The protesters, who were part of the police and prison abolitionist activist group Millions March NYC, are also demanding that victims of police brutality and their families be compensated through a reparations fund drawn from NYPD coffers.
The protesters have a long list of incidents to draw from. In the summer of 2014, the police killing of Eric Garner, an unarmed black man selling cigarettes outside a store, set off mass protests in New York City. A grand jury decided not to indict Daniel Panteleo, the officer charged with killing Garner through the use of a choke hold–a tactic officially banned by NYPD training guidelines. Soon after, another unarmed black man, Akai Gurley, was killed by police, this time in the stairwell of an East New York housing commission building. The officer in that case, Peter Liang, was convicted of criminally negligent manslaughter and given a sentence of five-years probation and community service–meaning no jail time.
Since Garner’s death, some NYPD officers have come forward to talk about the department’s use of excessive force on people of color. In 2014, a group of current and former officers of color told Reuters that they themselves have experienced racial profiling and the use of excessive force when they’ve been off duty.

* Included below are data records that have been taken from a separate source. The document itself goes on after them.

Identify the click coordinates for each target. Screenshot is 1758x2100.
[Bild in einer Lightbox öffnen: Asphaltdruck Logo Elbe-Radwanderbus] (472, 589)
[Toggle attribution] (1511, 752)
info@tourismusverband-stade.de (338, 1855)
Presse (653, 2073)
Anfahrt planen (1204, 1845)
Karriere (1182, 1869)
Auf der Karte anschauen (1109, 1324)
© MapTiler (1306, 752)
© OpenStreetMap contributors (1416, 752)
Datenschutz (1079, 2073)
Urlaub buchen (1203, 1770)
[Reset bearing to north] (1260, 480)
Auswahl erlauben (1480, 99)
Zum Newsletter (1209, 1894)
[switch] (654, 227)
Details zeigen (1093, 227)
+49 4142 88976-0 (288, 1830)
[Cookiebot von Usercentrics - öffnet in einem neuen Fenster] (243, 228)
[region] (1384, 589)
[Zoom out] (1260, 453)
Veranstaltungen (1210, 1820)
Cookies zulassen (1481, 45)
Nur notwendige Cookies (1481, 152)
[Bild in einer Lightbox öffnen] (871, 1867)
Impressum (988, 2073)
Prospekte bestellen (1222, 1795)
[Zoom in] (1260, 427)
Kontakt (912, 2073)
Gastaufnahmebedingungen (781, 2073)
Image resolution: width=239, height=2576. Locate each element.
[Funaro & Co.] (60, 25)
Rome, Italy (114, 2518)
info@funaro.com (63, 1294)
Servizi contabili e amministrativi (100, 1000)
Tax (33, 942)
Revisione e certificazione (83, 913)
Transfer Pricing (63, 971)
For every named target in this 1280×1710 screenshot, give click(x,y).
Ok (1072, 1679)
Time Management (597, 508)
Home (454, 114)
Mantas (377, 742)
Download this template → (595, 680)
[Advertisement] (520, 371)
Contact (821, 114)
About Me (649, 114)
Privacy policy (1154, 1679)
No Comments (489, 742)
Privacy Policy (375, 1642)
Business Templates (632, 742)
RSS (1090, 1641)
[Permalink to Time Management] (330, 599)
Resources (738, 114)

Millions March organizer Nabil Hassain emphasized in an interview that the group does not believe that reforming the NYPD to avoid police brutality against people of color is viable. They want the police force to be shut down entirely, and replaced by other community-based programs.
“We do not believe that the NYPD can be reformed into anything good,” Hassain told me when I went to City Hall Park on Monday. “We understand it’s not going to happen overnight, we want to see it be completely defunded and dismantled, and eventually we want to see it be replaced by institutions that actually exist to serve our communities because we know the NYPD doesn’t. They need to be gotten rid of completely and replaced by alternative institutions, by mental health first responders, by community-based programs, by rehabilitation.”
At around lunchtime yesterday there were around two dozen protesters sitting on the sidewalk with signs and milling around the fountain in City Hall Park. By later that night, their numbers had grown. They moved overnight to a nearby park that’s open 24/7:
They returned to their post at City Hall Park on Tuesday morning:
“Our plan is to maintain our encampment until our demands are met,” Hassain said.